Wir Ärzte sind sowohl der medizinischen Versorgung der Bevölkerung als auch ebenso dem Schutz
unserer Mitarbeiter verpflichtet. Aus diesem Grund darf die Ärzteschaft nicht das logistische Versäumnis der Politik in der wirksamen Materialbeschaffung in Kenntnis der unabwendbaren Coronaviruskatastrophe zum Nachteil der Gesundheit oder des Lebens vieler Menschen decken.
Wir haben das Wissen und dürfen diesen Wissensvorsprung nicht zum Nachteil derjenigen, die im Vertrauen auf uns aufopferungsvoll arbeiten, missbrauchen.
Als Vergleich möge man sich vorstellen, dass die Feuerwehr in einen Großbrand mit untauglichen Atemschutzmasken geschickt würde!

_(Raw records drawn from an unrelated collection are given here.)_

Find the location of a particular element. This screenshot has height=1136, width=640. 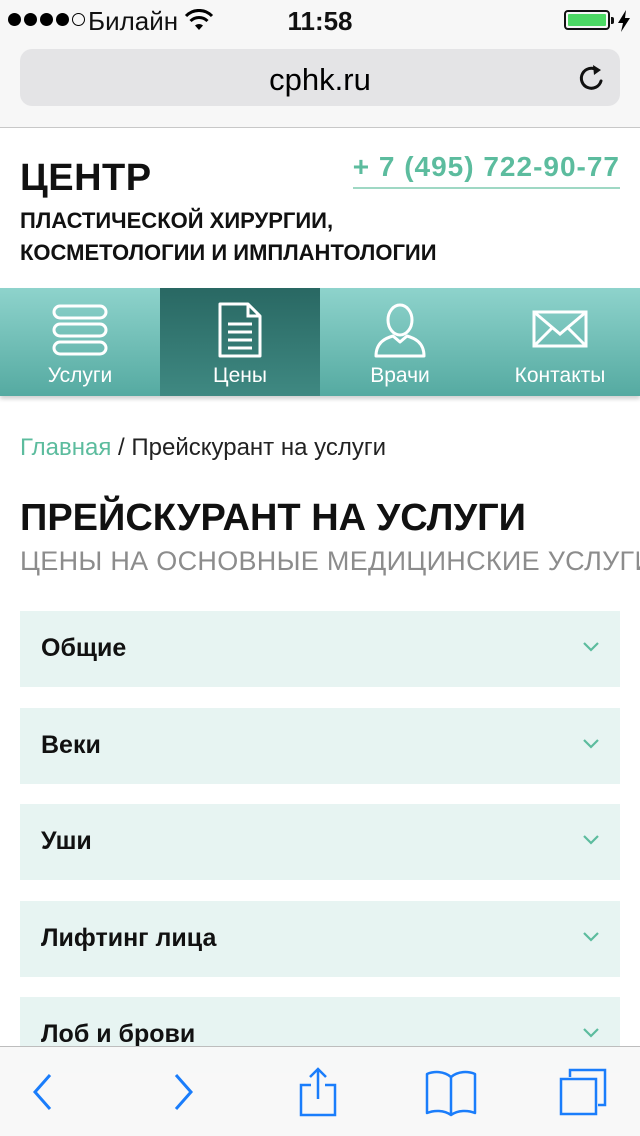

url-text: cphk.ru is located at coordinates (320, 80).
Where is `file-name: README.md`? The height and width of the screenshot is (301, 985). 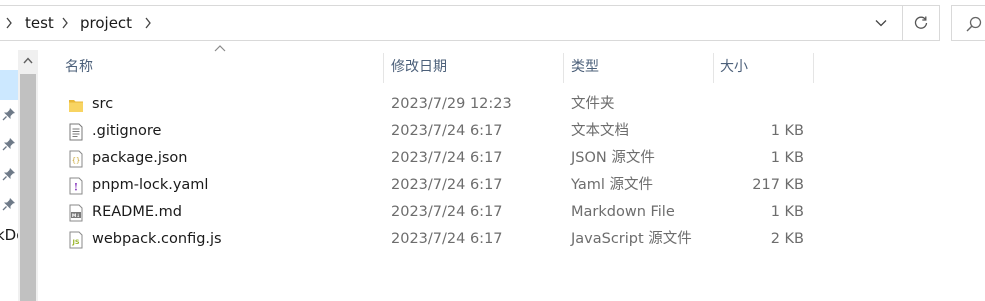
file-name: README.md is located at coordinates (137, 212).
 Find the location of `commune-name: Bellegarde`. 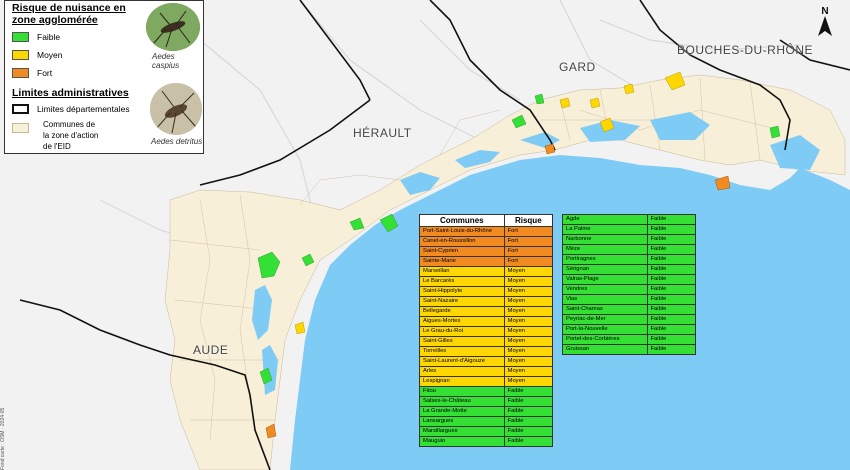

commune-name: Bellegarde is located at coordinates (462, 312).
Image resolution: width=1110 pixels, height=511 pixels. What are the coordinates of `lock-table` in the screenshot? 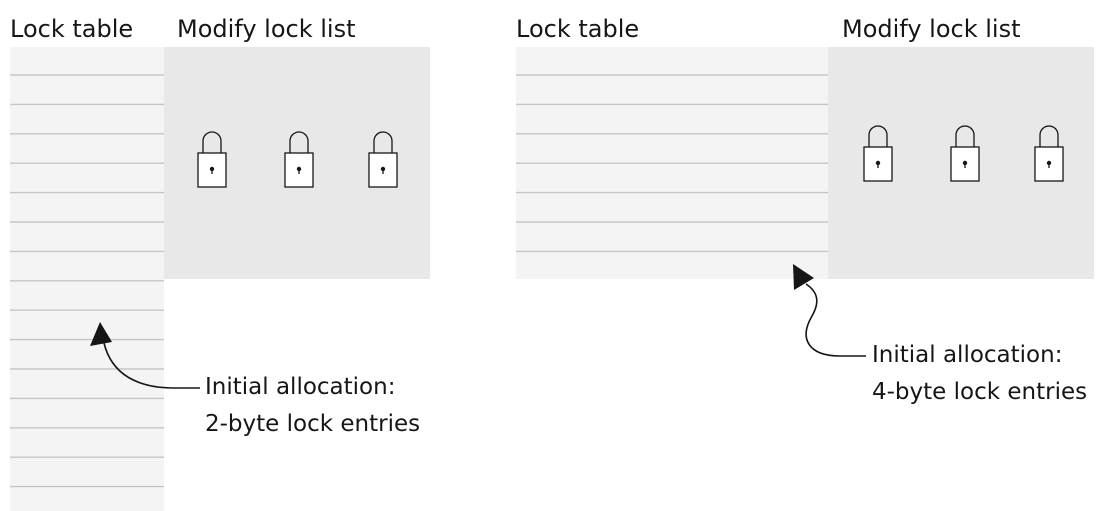 It's located at (87, 279).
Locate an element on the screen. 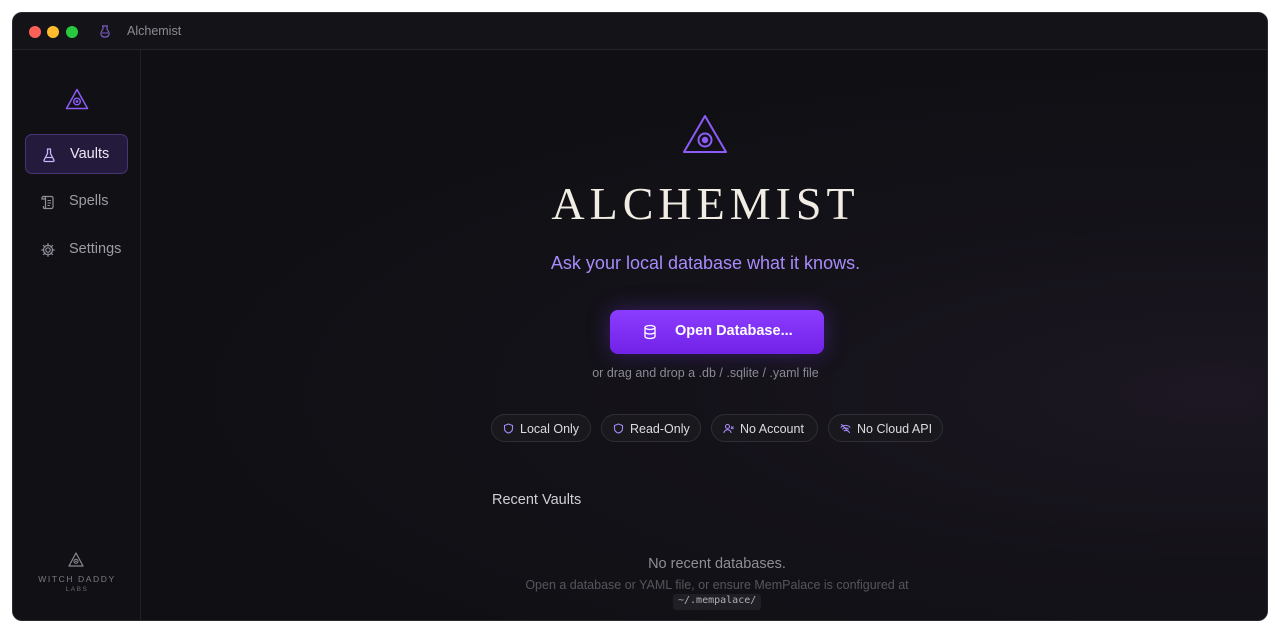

Ich erwarte von Ihnen deshalb, dass Sie unverzüglich alle freiwilligen oder verpflichteten Helfer des nichtärztlichen und ärztlichen Bereiches und die Öffentlichkeit über den Missstand in der Versorgung tauglicher Schutzkleidung aufklären, damit jeder entscheiden kann, ob er ein unkalkulierbares Risiko eingehen möchte. Die fehlende Schutzkleidung gefährdet ja ebenso die bis dahin noch gesunde Bevölkerung.
Faktisch hat Deutschland trotz des zweifelsfrei sehr guten Gesundheitssystems (wahrscheinlich beklagt Deutschland deshalb vergleichsweise sehr niedrige Todesfallraten) in Europa die dritthöchsten Erkrankungsfälle, weltweit steht Deutschland an Platz 5. In Anerkennung unseres vorbildlichen Gesundheitssystems können diese Zahlen nur aufgrund logistischer Fehler und Versäumnisse erklärbar sein.
Diese Schreiben geht Ihnen zunächst per e-mail, zusätzlich per Post zu.
Ich behalte mir ausdrücklich vor, dieses Schreiben auch an andere Institutionen zu senden.
Mit freundlichen kollegialen Grüßen und dem Wunsch, dass Sie gesund bleiben.